Dr. Bath was born in Harlem in 1942. Her parents encouraged her academic career. While serving as a fellow at Columbia University, she began a life-long campaign to bring eye care to poor patients and to people of color who were often not receiving the same care as whites.
It seemed that at the Eye Clinic at Harlem Hospital, half the patients were blind or visually impaired. In contrast, at the Eye Clinic at Columbia . . . there were very few obviously blind patients. That observation fueled [a] passion . . . to conduct a retrospective epidemiological study . . . which documented that . . . blindness among blacks was double that [among] whites. I reached the conclusion that the cause for the high prevalence among blacks was due to lack of access to ophthalmic care. This conclusion led me to propose a new discipline, known as Community Ophthalmology, which is now operative worldwide.
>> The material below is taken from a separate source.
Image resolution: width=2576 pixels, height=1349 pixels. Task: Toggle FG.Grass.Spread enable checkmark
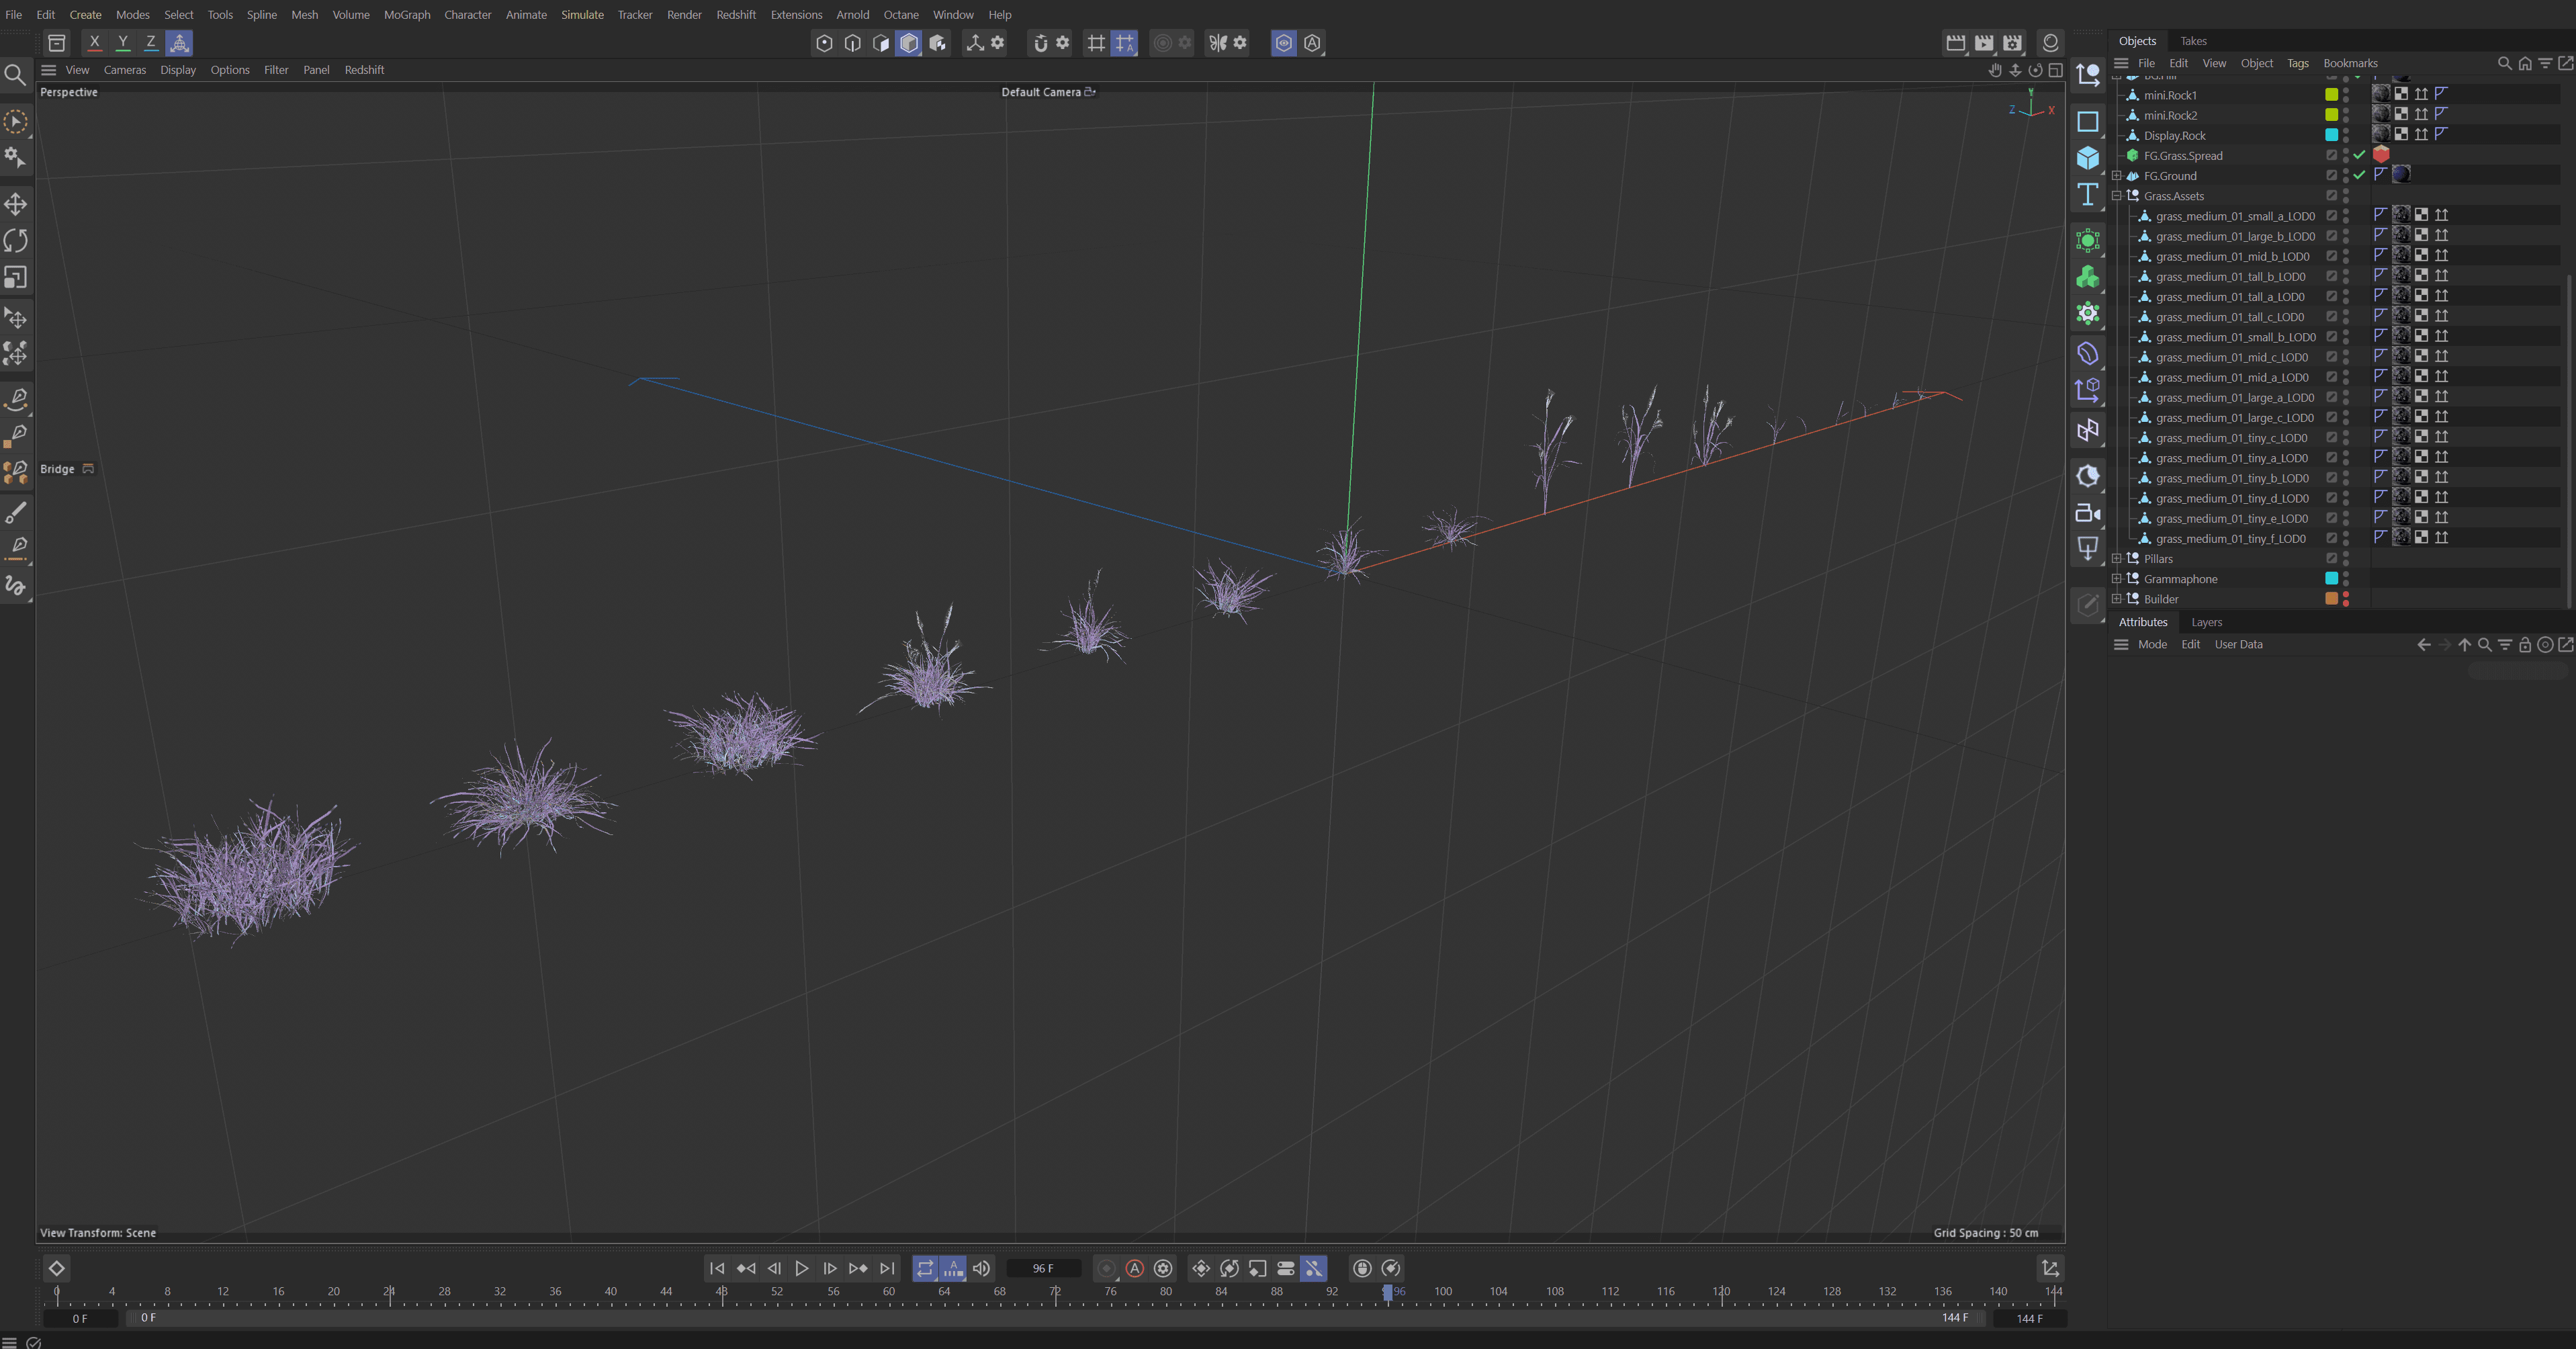click(2359, 155)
The Laserphaco method and technology that Dr. Bath developed has restored sight to people who had been missing it for decades.You can find more about Dr. Bath, including more amazing quotes, at inventionsmithsonian.org Here’s the concluding quote from the Smithsonian webpage:
While her career has been marked by many “firsts” as a scientist, a woman, and an African-American, she looks forward to the day when a person’s work will speak for itself. “Hopefully, our society will come to that point. Sometimes I want to say to people, just look at my work. . . . I’ve had technological obstacles, scientific obstacles, and obstacles being a woman. Yes, I’m interested in equal opportunities, but my battles are in science.”